Theoretical speed-ups hundred. /dist. <25/50

32 proc (x1): ~3min

Conso. RAM IC: 4GB (1 proc) /1.3GB (16)

Conso. RAM OOC: 2GB (1 proc) /1.2GB (16)

Figure 3.5-2._ Linear mechanical calculation (op. MECA_STATIQUE) on the official cube test case (mumps05b). We build and solve a single linear system. Simulation performed on the centralized Aster machine with Code_Aster v11.0. Consumption RAM Aster+ MUMPS measured.

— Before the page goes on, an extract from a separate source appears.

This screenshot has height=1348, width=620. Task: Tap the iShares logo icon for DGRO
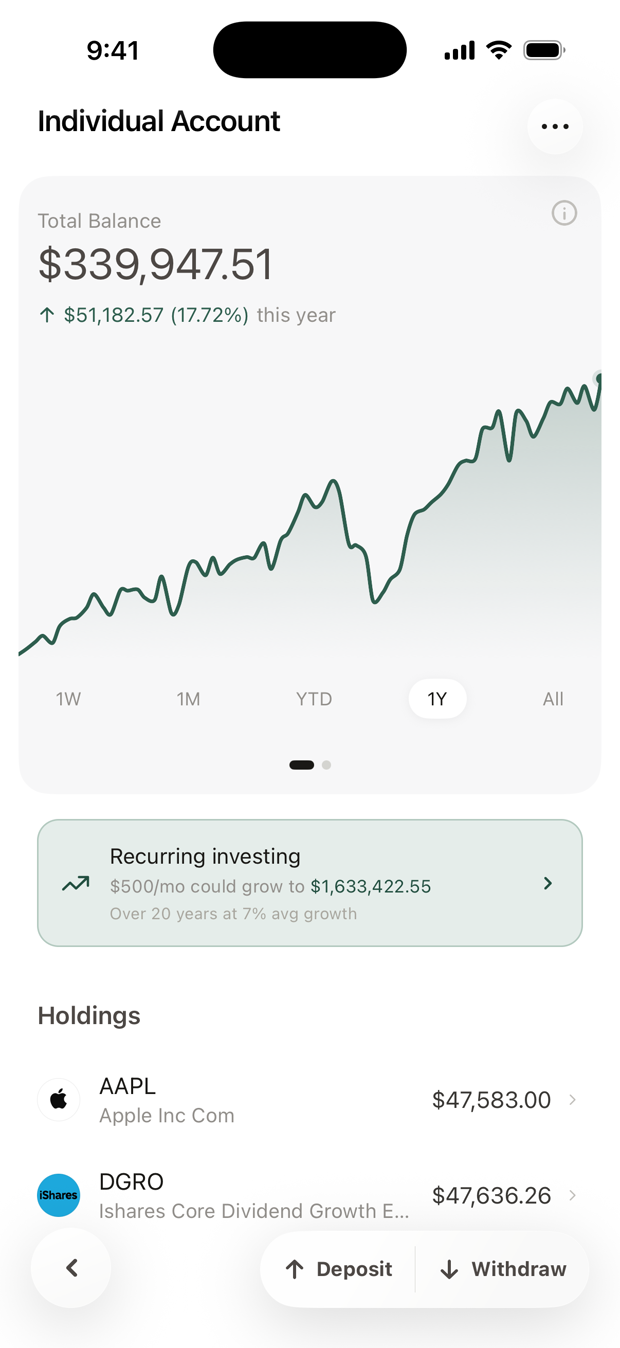(x=59, y=1195)
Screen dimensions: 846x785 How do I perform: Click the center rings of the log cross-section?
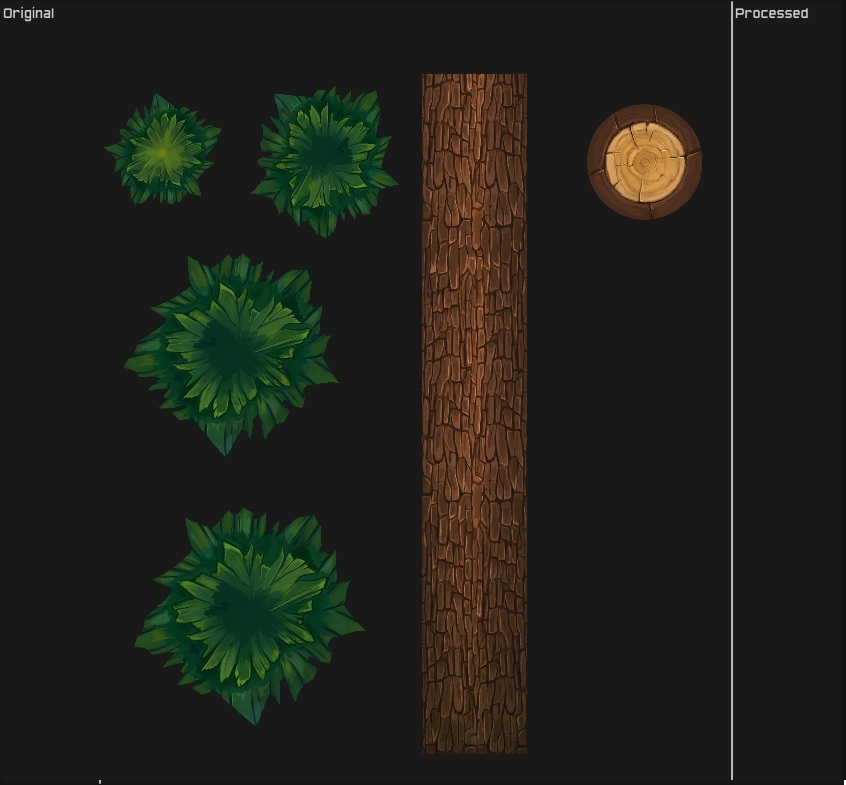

On the non-linear study of the pump, the gains that can be expected are lower. Given the sequential analysis phase of MUMPS, only 82% of the calculations are parallel. Hence, significant but more modest theoretical and effective speed-ups. From a memory point of view RAM, the OOC management of MUMPS provides interesting gains in both cases, but more pronounced for the pump: sequentially, gain IC vs OOC of the order of 85%, against 50% for the cube. By increasing the number of processors, the data distribution that parallelism induces progressively reduces this gain. But it remains prominent on the pump up to 16 processors and almost disappears with the cube.

\(N\mathrm{=}0.8M\mathrm{/}\mathit{nnz}\mathrm{=}28.2M\)

%parallel centralized/distributed: 55/82

Theoretical speed-ups hundred. /dist. <3/6

16 times ~15 min

Conso. RAM IC: 5.6GB (1 proc) /0.6GB (16)

Conso. RAM OOC: 0.9 GB (1 proc) /0.3 GB (16)

Figure 3.5-3._ Nonlinear mechanical calculation (op. STAT_NON_LINE) on a more industrial geometry (RIS pump). We build and solve 12 linear systems (3 time steps x 4 Newton steps). Simulation performed on the centralized Aster machine with Code_Aster v11.0. Estimated RAM MUMPS consumptions.